The development of pyrosequencing technologies (in particular 454 sequencing) has contributed to total sequence information available for several multicellular organisms. In the case of maize, a single GS20–454 run with cDNA amplified from shoot apical meristems of inbred line B73 resulted in ~261,000 ESTs that were sufficient to annotate more than 25,000 genomic sequences . A similar approach was used to demonstrate that 454-based transcriptome sequencing of inbred lines allows high-throughput acquisition of gene-associated single nucleotide polymorphisms (SNPs) . More recently, large-scale sequencing of 3'-UTR regions was used to resolve the expression of gene families, allowing a frequent distinction between alleles and gene family members . Although these studies have demonstrated the value of large-scale pyrosequencing technologies when applied to the analysis of specific maize transcriptomes, an in-depth estimation of the overall transcriptional universe found at a specific developmental stage had not been previously carried out.
We performed 4 consecutive GS20–454 pyrosequencing runs of a single cDNA library obtained from seedlings of Palomero Toluqueño collected 2 weeks after germination, and generated the largest collection of maize transcripts corresponding to a single developmental stage.
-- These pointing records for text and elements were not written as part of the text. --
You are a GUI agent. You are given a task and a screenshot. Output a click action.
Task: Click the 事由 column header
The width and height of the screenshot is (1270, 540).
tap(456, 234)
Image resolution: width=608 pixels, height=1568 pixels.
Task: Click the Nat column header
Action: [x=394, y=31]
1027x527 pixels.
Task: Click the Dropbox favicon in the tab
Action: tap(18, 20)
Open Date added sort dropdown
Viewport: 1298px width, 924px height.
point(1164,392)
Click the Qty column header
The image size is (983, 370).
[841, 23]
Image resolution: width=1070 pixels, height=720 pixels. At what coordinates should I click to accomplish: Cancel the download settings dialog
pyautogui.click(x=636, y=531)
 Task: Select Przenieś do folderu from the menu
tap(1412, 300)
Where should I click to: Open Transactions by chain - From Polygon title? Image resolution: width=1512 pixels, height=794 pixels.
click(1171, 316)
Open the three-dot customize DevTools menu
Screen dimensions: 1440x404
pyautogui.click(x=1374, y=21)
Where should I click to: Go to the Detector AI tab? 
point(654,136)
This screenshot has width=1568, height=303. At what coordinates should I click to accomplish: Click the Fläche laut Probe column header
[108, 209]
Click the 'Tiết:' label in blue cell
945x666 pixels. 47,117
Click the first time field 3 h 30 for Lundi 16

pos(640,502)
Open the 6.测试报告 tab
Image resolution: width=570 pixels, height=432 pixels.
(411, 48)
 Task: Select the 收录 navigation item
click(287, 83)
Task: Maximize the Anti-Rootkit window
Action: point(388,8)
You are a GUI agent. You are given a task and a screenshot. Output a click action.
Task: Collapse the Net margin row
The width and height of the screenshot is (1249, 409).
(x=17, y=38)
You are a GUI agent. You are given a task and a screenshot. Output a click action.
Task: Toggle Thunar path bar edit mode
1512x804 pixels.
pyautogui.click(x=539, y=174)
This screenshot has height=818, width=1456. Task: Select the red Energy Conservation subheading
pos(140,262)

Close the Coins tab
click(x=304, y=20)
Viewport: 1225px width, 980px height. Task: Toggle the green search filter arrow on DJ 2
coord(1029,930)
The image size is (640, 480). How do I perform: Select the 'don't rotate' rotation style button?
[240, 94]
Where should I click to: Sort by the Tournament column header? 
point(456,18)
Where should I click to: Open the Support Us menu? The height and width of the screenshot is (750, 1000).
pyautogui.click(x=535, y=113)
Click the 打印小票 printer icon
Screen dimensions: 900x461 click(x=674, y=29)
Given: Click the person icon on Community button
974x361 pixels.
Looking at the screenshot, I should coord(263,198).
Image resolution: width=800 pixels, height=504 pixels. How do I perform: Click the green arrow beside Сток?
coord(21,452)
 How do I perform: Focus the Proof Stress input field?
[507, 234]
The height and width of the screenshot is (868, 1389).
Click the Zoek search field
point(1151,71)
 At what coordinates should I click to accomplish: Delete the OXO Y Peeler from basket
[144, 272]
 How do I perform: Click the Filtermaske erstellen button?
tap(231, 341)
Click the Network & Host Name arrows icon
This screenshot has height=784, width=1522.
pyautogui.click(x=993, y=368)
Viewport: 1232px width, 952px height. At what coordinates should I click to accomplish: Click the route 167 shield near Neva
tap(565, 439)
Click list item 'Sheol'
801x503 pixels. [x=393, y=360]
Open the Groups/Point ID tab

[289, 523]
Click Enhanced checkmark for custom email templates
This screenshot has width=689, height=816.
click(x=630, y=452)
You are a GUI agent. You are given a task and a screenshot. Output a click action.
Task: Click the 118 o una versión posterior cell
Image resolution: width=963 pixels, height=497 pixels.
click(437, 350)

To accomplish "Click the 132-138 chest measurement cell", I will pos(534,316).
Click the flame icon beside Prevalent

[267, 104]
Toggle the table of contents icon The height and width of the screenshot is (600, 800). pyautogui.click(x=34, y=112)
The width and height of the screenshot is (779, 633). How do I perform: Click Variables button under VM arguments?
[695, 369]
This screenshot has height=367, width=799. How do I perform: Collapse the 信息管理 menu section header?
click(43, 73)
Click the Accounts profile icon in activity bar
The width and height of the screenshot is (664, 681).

On average we obtained over 37 Mb per run and a total of 152.37 Mb of high quality sequence, and our overall coverage was sufficient to detect transcripts similar to at least 50% of all publically available ESTs present in the UniGene and ZMGI databases. The total number of ZMGI sequences that are represented in our transcript collection increased 14% between the first and the fourth pyrosequencing run; however, the fourth and last run only yielded an increase of 2.59%, indicating that despite the importance of increasing the number of sequencing runs in terms of statistical accuracy, the last run had little contribution to the overall coverage and the discovery of novel transcripts. This percentage is slightly increased when pyrosequencing reads are compared to the MAGI collection, suggesting that MAGIs might have an under representation of rare or low abundant transcripts. This is supported by the fact that increasing the number of 454 sequencing runs shows a significant increase on the number of novel genomic sequences matched with expressed sequence tags, providing expression evidence for such genome regions, which most probably represent genes or transcriptionally active non-coding regions with low levels of expression. Overall, our analysis suggests that 3 consecutive pyrosequencing runs are sufficient to obtain a representation of most of the transcriptome present in Palomero plantlets.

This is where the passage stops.